Dann ist der HERR dem Unterdrückten eine Festung, eine Festung in Zeiten der Bedrängnis. Und auf dich vertrauen, die deinen Namen kennen; denn du hast nicht verlassen, die dich suchen, HERR.
Psalm 9,10-11
Der Psalm 9 ist ein Lied aus unruhigen Zeiten. David singt es, während er von Feinden bedrängt wird, in einer Zeit, in der viel Unrecht geschieht und die Welt zu wanken scheint. Die heutige Welt ist nicht ruhiger geworden. In der Ukraine und im Nahen Osten herrscht Krieg. Viele Menschen wissen nicht, wie es weitergeht. Auch in unserem Land ist einiges ins Wanken geraten. Man spricht bereits von einer gespaltenen Gesellschaft. Selbstverständliche Rechte einer Demokratie, wie das, eine andere Meinung zu vertreten, werden infrage gestellt. Von Gott sollte nur in universaler Weise gesprochen werden, bedeutet man uns. Unseren Gott, den Gott der Christen, als einzig verehrungswürdig zu preisen, scheint vielen gegenüber den anderen Religionen unzumutbar zu sein.
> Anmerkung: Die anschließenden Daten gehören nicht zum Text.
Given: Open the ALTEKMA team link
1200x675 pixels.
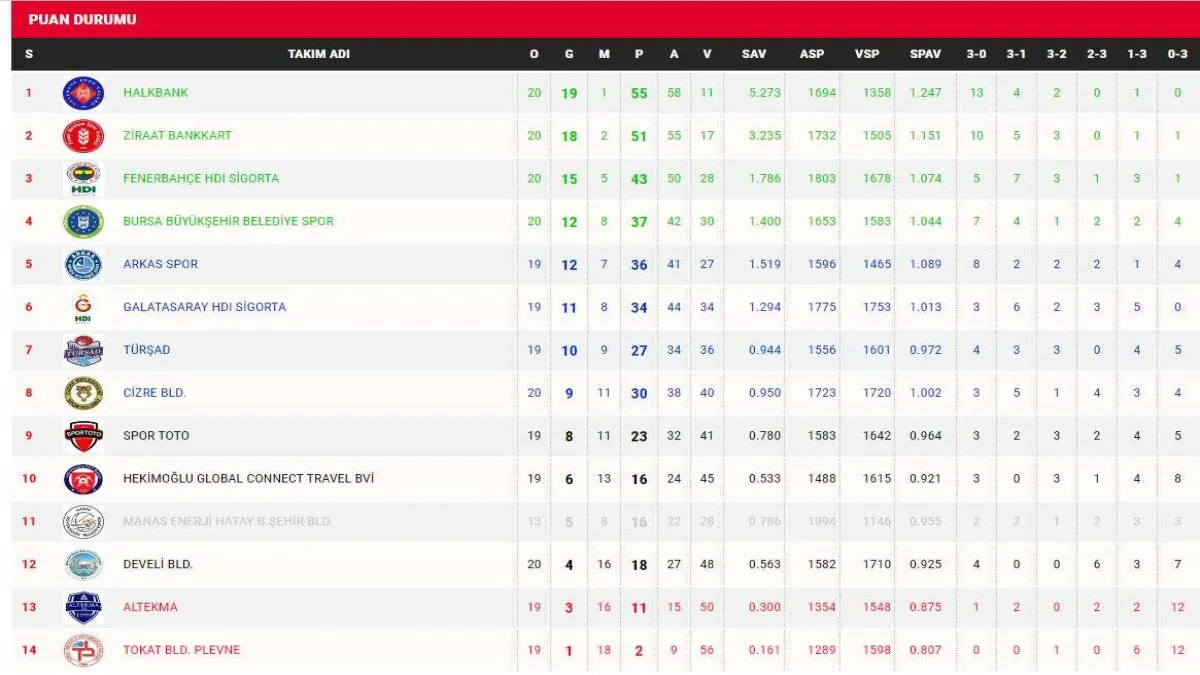Looking at the screenshot, I should pyautogui.click(x=152, y=607).
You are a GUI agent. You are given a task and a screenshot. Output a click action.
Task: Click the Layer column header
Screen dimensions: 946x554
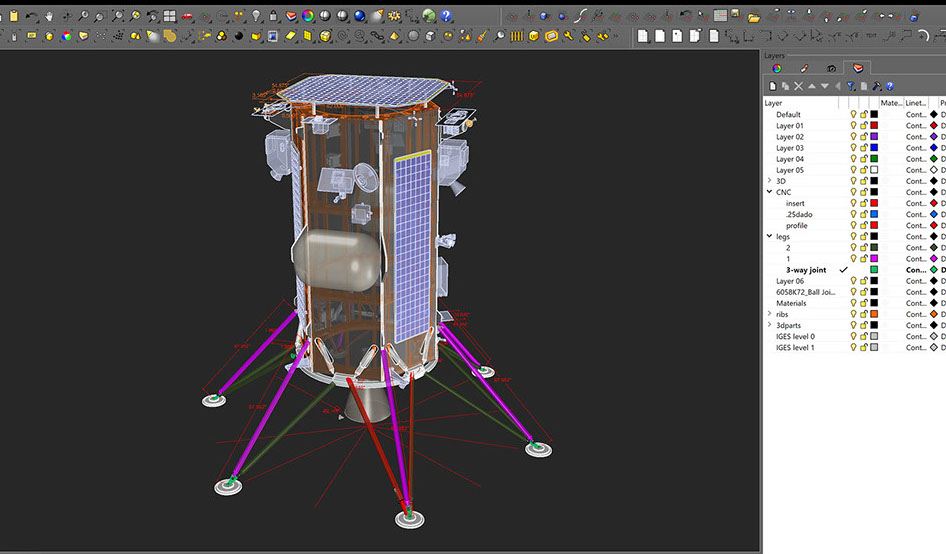(774, 103)
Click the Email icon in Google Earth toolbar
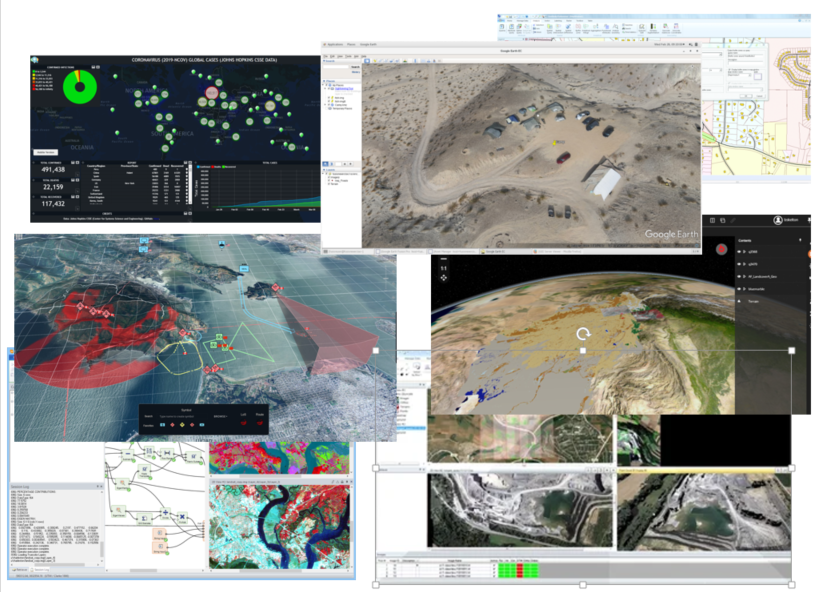The height and width of the screenshot is (592, 829). point(434,61)
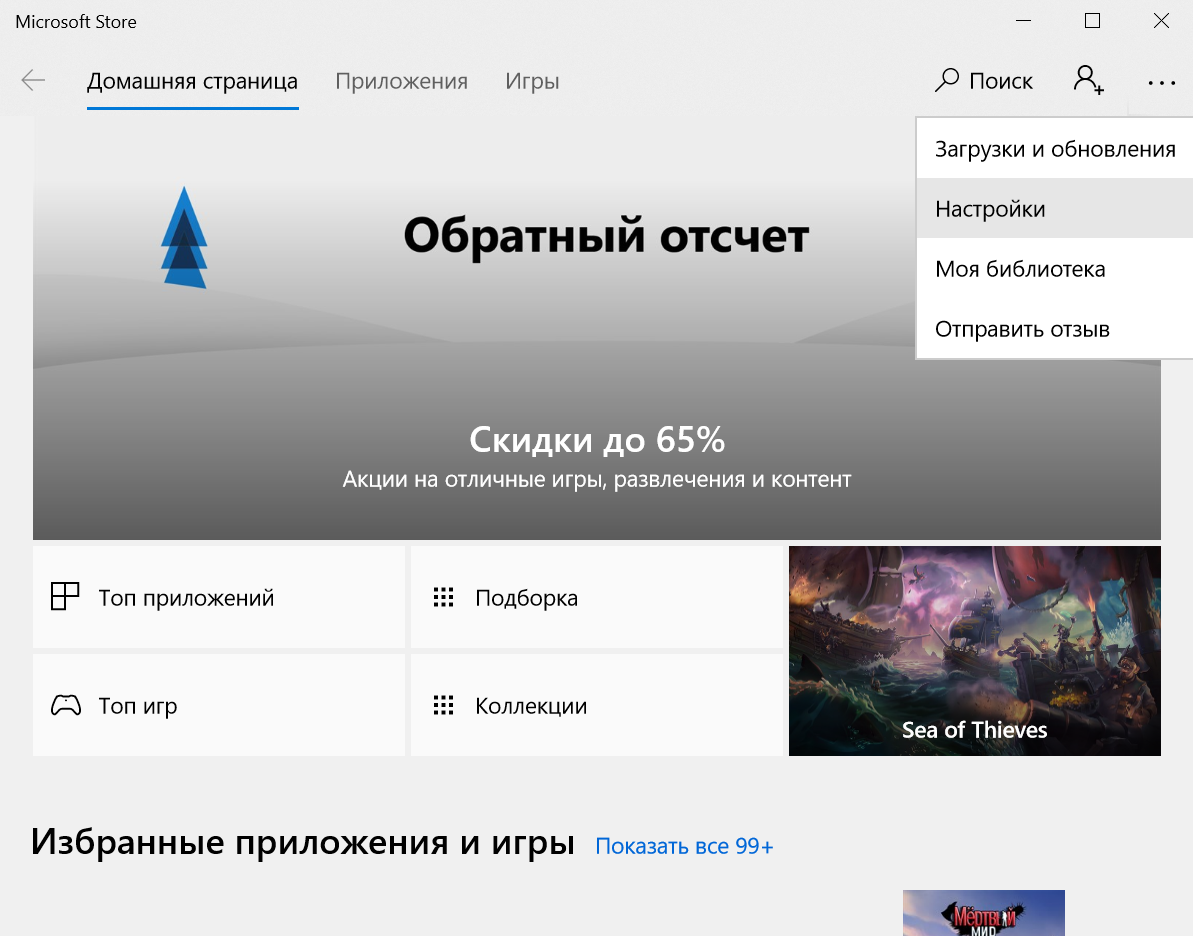Click the Подборка dots grid icon

[443, 598]
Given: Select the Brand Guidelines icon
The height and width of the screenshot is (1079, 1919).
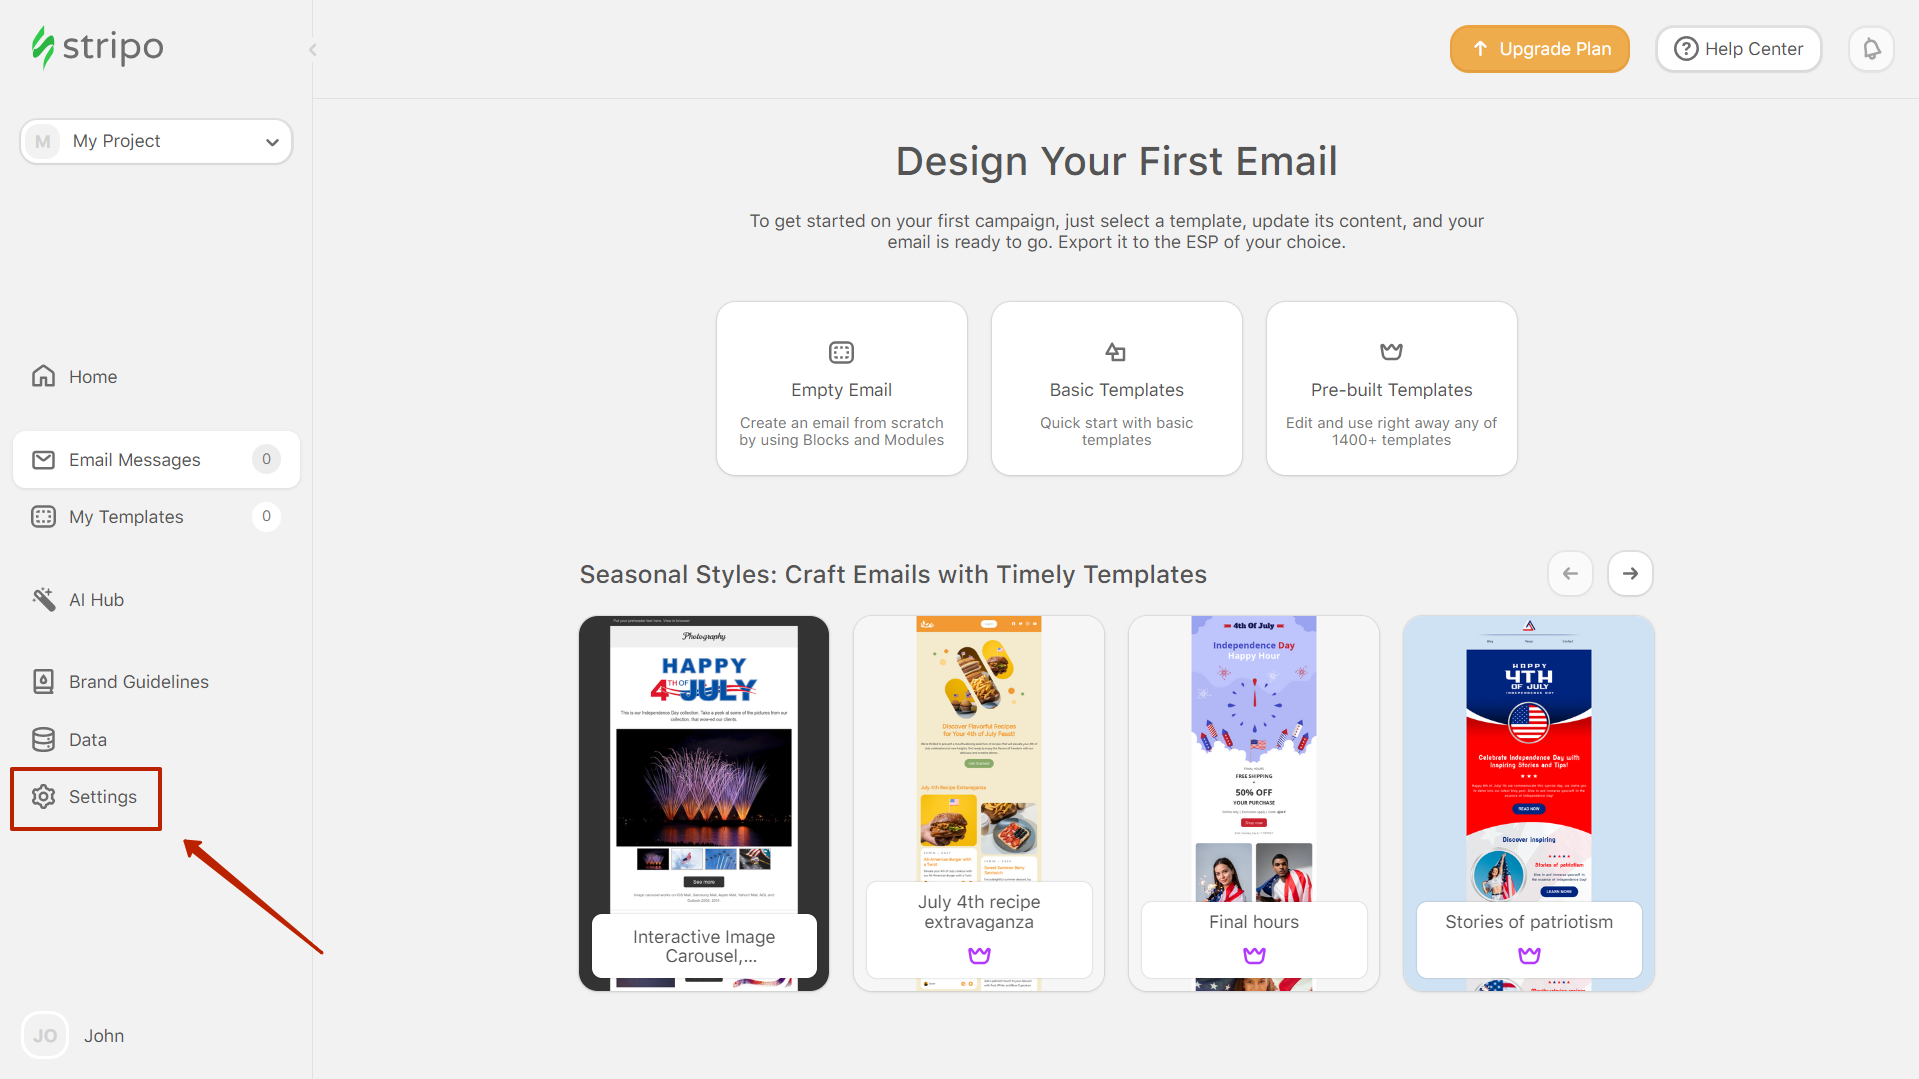Looking at the screenshot, I should coord(43,681).
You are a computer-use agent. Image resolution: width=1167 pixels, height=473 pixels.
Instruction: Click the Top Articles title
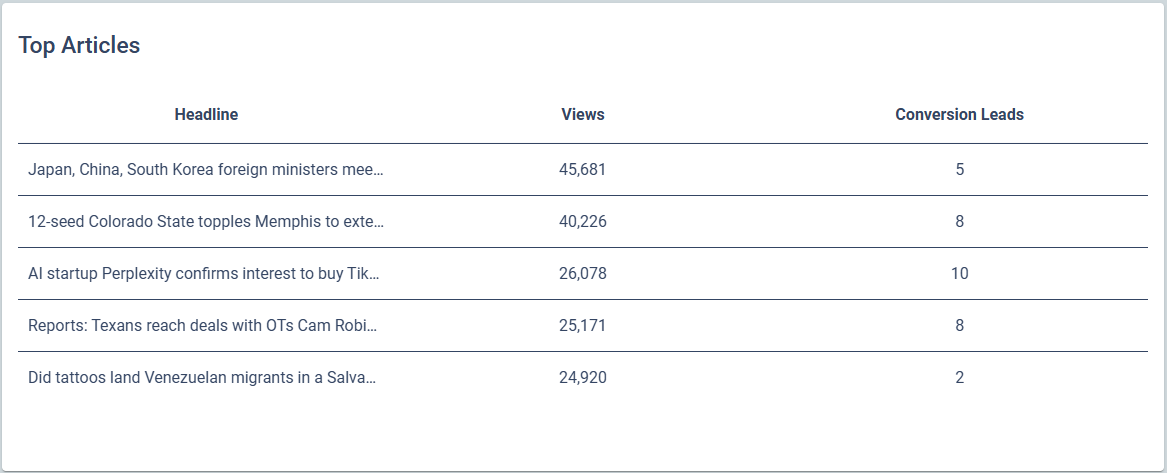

Doch wir lassen uns nicht verunsichern, indem uns Vorschriften gemacht werden von jenen, die selbst nichts von Gott wissen wollen. Wir Christen haben einen entscheidenden Vorteil: Wir wissen, dass wir in unserem Herrn einen sicheren Halt haben. Er ist die Hoffnung der Armen und Unterdrückten. In aller Bedrängnis ist er eine sichere Festung für alle, die ihn suchen.
Gebet
HERR, du bist unsere Zuflucht in Zeiten der Not. Stärke unsere Hoffnung und zeige noch vielen Suchenden den Weg aus aller Not. Amen.